The use of STOP_COND affects the suspending reasons as displayed by the bjobs command. If STOP_COND is specified in the queue and the loadStop thresholds are not specified, the suspending reasons for each individual load index will not be displayed.

Note
LSF Batch will not suspend a job if the job is the only batch job running on the host and the machine is interactively idle (it >0).

Resume Condition

A separate RESUME_COND allows you to specify the condition that must be satisfied on a host if a suspended job is to be resumed. If RESUME_COND is not defined, then the loadSched thresholds are used to control resuming of jobs. The loadSched thresholds are ignored if RESUME_COND is defined.

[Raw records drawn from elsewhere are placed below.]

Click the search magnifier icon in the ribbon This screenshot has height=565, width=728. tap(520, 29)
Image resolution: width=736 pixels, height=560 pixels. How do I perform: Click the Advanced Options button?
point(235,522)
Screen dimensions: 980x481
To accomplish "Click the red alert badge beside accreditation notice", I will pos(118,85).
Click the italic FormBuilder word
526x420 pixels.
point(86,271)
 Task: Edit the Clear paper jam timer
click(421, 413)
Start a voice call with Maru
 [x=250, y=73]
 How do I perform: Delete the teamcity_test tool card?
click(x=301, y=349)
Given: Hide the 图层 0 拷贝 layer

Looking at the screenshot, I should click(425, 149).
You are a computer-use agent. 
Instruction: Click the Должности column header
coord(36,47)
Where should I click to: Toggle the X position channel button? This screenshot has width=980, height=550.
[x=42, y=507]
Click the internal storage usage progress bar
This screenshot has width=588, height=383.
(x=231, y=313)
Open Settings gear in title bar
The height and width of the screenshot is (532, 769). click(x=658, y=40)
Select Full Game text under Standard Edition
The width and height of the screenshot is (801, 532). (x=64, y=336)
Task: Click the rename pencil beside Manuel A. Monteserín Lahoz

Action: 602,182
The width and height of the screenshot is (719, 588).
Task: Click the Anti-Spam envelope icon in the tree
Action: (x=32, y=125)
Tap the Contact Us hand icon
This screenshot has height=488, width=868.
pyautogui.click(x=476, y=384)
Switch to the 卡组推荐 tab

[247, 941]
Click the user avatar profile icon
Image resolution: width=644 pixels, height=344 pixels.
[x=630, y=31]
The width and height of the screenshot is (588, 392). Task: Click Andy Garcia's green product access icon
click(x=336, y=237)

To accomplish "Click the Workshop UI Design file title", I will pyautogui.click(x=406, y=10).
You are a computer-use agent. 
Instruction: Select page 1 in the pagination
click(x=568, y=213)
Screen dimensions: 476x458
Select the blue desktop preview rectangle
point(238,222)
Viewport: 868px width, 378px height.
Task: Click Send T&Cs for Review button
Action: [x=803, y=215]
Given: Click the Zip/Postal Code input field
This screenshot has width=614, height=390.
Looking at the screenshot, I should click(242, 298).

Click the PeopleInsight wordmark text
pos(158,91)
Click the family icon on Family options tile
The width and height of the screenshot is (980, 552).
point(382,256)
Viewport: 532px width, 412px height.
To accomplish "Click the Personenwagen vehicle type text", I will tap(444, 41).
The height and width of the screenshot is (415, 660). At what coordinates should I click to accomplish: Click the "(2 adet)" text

Note that only the select section of the resource requirement string is considered when resuming a job. All other sections are ignored.

Load Thresholds

The queue definition can contain thresholds for 0 or more of the load indices. Any load index that does not have a configured threshold has no effect on job scheduling. A description of all the load indices is given in the 'Resources' chapter of the LSF User's Guide.

Each load index is configured on a separate line with the format:

index = loadSched/loadStop

index is the name of the load index, for example r1m for the 1-minute CPU run queue length or pg for the paging rate. loadSched is the scheduling threshold for this load index. loadStop is the suspending threshold.

The loadSched and loadStop thresholds permit the specification of conditions using simple AND/OR logic. For example, the specification:

MEM=100/10
SWAP=200/30

translates into a loadSched condition of mem>=100 && swap>=200 and a loadStop condition of mem < 10 || swap < 30. The loadSched condition must be satisfied by a host before a job is dispatched to it and also before a job suspended on a host can be resumed. If the loadStop condition is satisfied, a job is suspended.

Note
LSF Batch will not suspend a job if the job is the only batch job running on the host and the machine is interactively idle (it >0).

The scheduling threshold also defines the host load conditions under which suspended jobs in this queue may be resumed.

When LSF Batch suspends or resumes a job, it invokes the SUSPEND or RESUME action as described in 'Configurable Job Control Actions'. The default SUSPEND action is to send signal SIGSTOP, while default action for RESUME is to send signal SIGCONT.

Note
The r15s, r1m, and r15m CPU run queue length conditions are compared to the effective queue length as reported by lsload -E, which is normalised for multiprocessor hosts. Thresholds for these parameters should be set at appropriate levels for single processor hosts.

Resource Limits

Batch queues can enforce resource limits on jobs. LSF Batch supports most of the resource limits that the underlying operating system supports. In addition, LSF Batch also supports a few limits that the underlying operating system does not support.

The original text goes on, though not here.